Spoiler
- Kátia Galvão
- 17 de jul. de 2024
- 2 min de leitura
Atualizado: 31 de jul. de 2024
É admissível que alguém queira mudar radicalmente de rumo a uma certa altura da vida? Quase como uma mudança de continente, de cultura, de carreira? Uma virada prática e objetiva. Menos de essência, de alma, de valores – que tudo isso já fincou raiz e deu bons frutos aqui em mim.
Assisti ao filme A ÚLTIMA PALAVRA, com Shirley MacLaine como Harriet. Insólita, de repente se dá conta de que, após sua morte, seria pobremente descrita em seu obituário e percebe que sua existência precisa ser passada a limpo. Me vi no papel da protagonista, uma controladora senhora. E no das duas coadjuvantes: uma criança inteligente e uma jovem jornalista. E só identifiquei que eu era um pouco de cada ao vê-las partindo em uma viagem. Nada de spoiler. Depois você vê e tira suas próprias conclusões.

Francamente, não posso me queixar. Fiz boas escolhas que deram certo. Não desejo apagar o que passou. Também não é cansaço, nem desilusão e nenhum arrependimento. É uma nova chance apenas. Um chamado. Uma vontade. Uma experiência. Ideia de gente jovem de espírito.

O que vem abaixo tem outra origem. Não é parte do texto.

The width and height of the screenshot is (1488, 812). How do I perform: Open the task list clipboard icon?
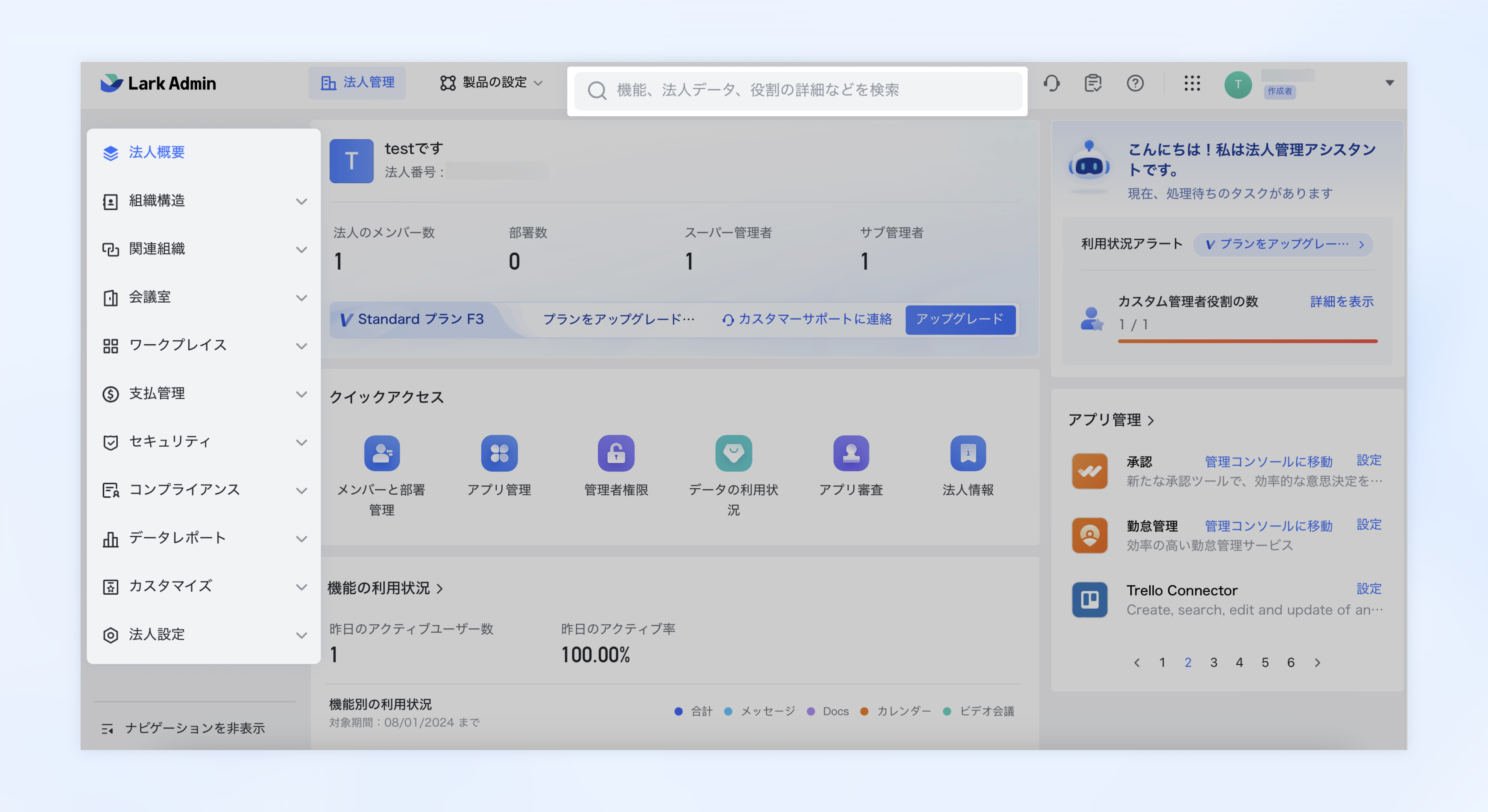point(1092,83)
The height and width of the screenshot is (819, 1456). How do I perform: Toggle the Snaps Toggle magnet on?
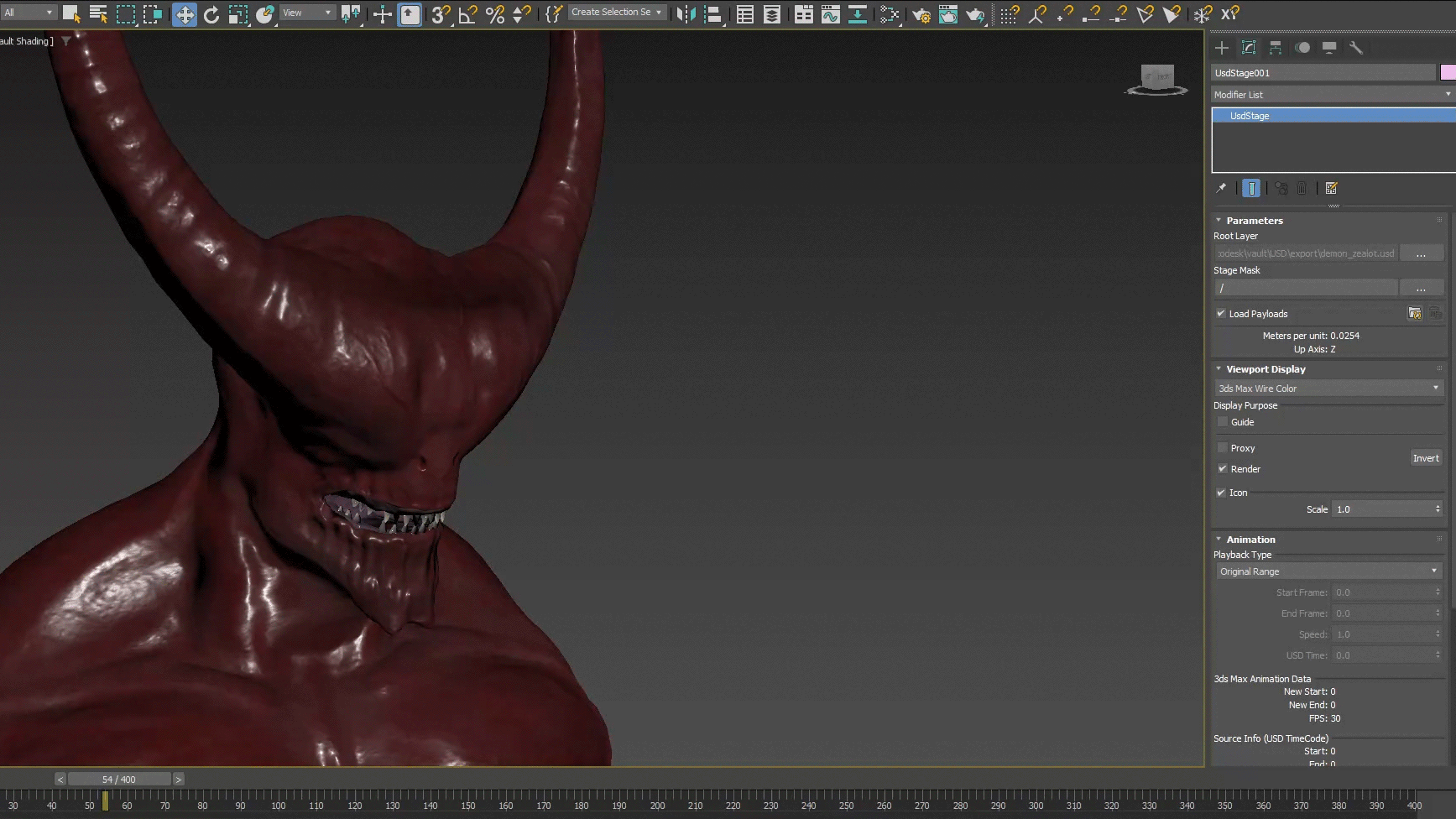click(441, 14)
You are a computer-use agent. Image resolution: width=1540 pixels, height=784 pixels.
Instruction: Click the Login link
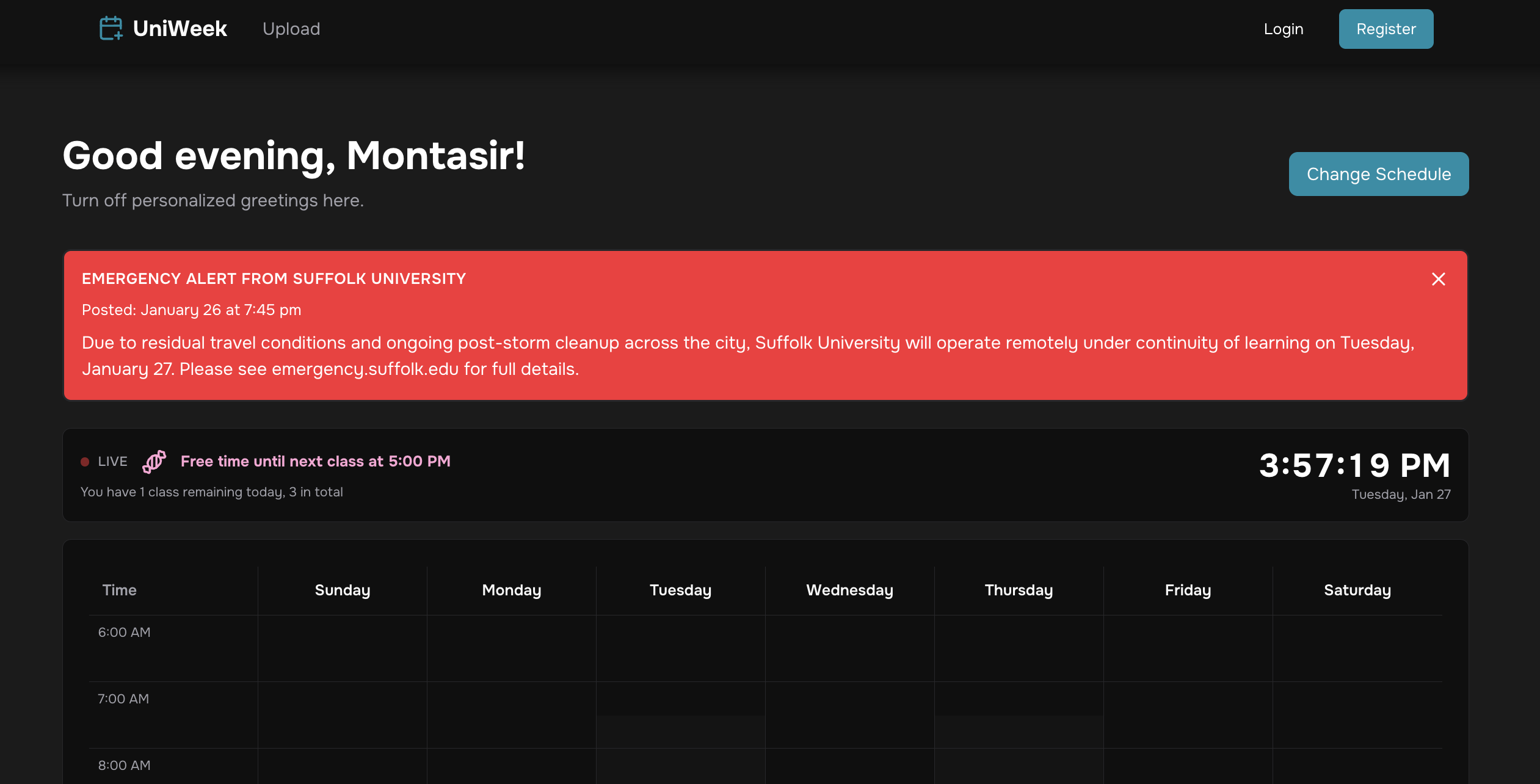(1283, 29)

Meu destino me concedeu uma oportunidade: ser livre e voar. E vou eu me prender de novo? Às convenções, ao seguro, ao politicamente correto? Por outro lado, é complexo acabar com o modus operandi de uma história inteira. Reinvenção exige coragem – quando não se tem certeza para onde se vai. E calma – quando se pode fazer qualquer coisa.
Não tenho uma biografia tão extraordinária assim. Arriscava, quando podia, com passos planejados, acautelados, definidos. Para chegar em qual lugar? Bem nesta parte: numa fase tranquila, com filhos criados, numa relação estável, deixando um legado profissional bacana. Sensação de dever cumprido – que não me parece suficiente para o meu obituário. Quero um novo repertório pra afastar de vez a hipótese de me tornar chata e desinteressante pra mim mesma. (Histórias contadas repetidamente são cansativas e sem graça).
Me especializei em pensar, em estudar, em ensinar. Usei mais o cérebro do que o restante do corpo. Agora quero variar. Quero chegar em casa cansada de me movimentar e ir dormir sem ter a cabeça invadida por pensamentos. Quero pintar quadros. Quero fazer cerâmica ou enrolar doces. Quero o frescor da novidade. Quero a descoberta. Quero a surpresa – e mais diversão – sem o compromisso autoimposto de ser a melhor seja lá o que eu faça.
O final desse meu filme não sei, por isso não tem como eu fazer besteira antecipando para ninguém. Nem poderia – ainda o estou escrevendo! O da Harriet eu digo: foi de carrancuda à alegre, de publicitária a DJ, de solitária à conquista dos amigos. Uma inspiração!